« Je ne serai pas interrompue ! » Telle était la réponse de Marielle Franco aux opposants qui, défendant la dictature, tentaient de l’interrompre au conseil municipal de Rio de Janeiro 1. La demande de la conseillère n’a pas été respectée, et non seulement sa parole, mais aussi sa vie, ont été brutalement interrompues il y a six ans, le 14 mars 2018.
Marielle, enfant d’un combat ancestral
“Marielle est devenue graine”, voici ce qui a été dit de Marielle Franco après sa mort par des militants et des admirateurs de sa politique. De nombreuses créations artistiques ont été partagées sur les réseaux sociaux et lors de manifestations avec cette phrase qui est devenue une litanie de consolation et d’espoir pour l’avenir : savoir que ce brutal assassinat ne signifiait pas l’interruption des idées politiques qu’elle défendait, mais que ses idéaux et activisme étaient capables de surmonter la barrière de la mort et de continuer à se répandre. Car Marielle n’était simplement une femme noire et bisexuelle qui a eu la chance d’être élue à Rio de Janeiro. Marielle est le résultat d’une configuration de réveils politiques qui ont commencé dans le passé. La conseillère est née de revendications brésiliennes qui ont débuté dans les années 80 avec le Movimento Negro Unificado2, qui se sont poursuivies dans les années 90 avec la recherche sur la comptabilité raciale et qui ont abouti à une politique de quotas sociaux et raciaux. Marielle et sa sœur Anielle Franco(aujourd’hui ministre de l’égalité raciale dans le gouvernement Lula) étaient résidentes du Complexo da Maré, l’une des plus grandes agglomérations de favelas urbaines d’Amérique latine et du monde (seize au total). Comme beaucoup d’autres personnes à faibles revenus, elle a suivi une classe préparatoire pour personnes à bas revenus avant de passer avec succès les très difficiles examens d’entrée à l’université . Marielle a obtenu une licence en sociologie à l’Université Catholique de Rio de Janeiro (PUC-Rio), puis une maîtrise en politique publique à l’Université Fédérale Fluminense (UFF). À cette époque, elle a perdu un ami de Maré, touché par une balle lors d’une fusillade entre trafiquants de drogue et policiers, un moment qui a marqué le début de son activisme3. C’est en 2016, à l’âge de 37 ans, que Marielle Franco a été élue conseillère municipale de Rio de Janeiro, cinquième élue de la ville et l’une des sept femmes élues.

Enregistrements présentés
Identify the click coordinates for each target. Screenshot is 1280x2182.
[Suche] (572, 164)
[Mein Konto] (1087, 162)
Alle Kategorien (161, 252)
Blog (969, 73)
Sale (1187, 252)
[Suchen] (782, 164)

Travail demandé
Reprenez le texte sur Marielle Franco juste après sa dernière phrase et poursuivez-le.

Réponse rédigée
Marielle n’est donc pas seulement l’exemple d’une personne qui a gagné par la force, qui a « réussi sa vie ». Elle était le fruit d’anciennes graines : des luttes abolitionnistes collectives et individuelles qui ont eu lieu tout au long de l’histoire du Brésil (trop souvent assimilées à un simple geste bienveillant d’une princesse en 18884) et des efforts de tant de Noirs qui se sont battus pour des politiques de réparation après des centaines d’années d’esclavage et de politiques séparatistes qui ont placé les Noirs dans une situation socio-économique et politique très désavantageuse. Le meurtre de Marielle Franco fut ressenti, surtout par les personnes noires brésiliennes, comme une tentative de nous faire taire, de menacer nos efforts d’émancipation.Marielle était une personne ouvertement bisexuelle, qui a naturellement dévoilé sa relation avec sa femme Mônica Benício (comme le fait toute personne cis et hétérosexuelle) ; son assassinat fut donc également une gifle assenée aux efforts de la communauté LGBTQIA+, qui a commencé à sortir de la marginalisation politique avec la légalisation de l’union civile entre personnes homosexuelles, et le droit au mariage étendu aux personnes homosexuelles à partir de 2013. Il est important de rappeler que le Brésil a des statistiques horribles en ce qui concerne la communauté LGBTQIA+ : selon l’Observatoire des décès et des violences LGBTI+ au Brésil, une personne LGBTQIA+ a été assassinée toutes les 32 heures au Brésil en 20225.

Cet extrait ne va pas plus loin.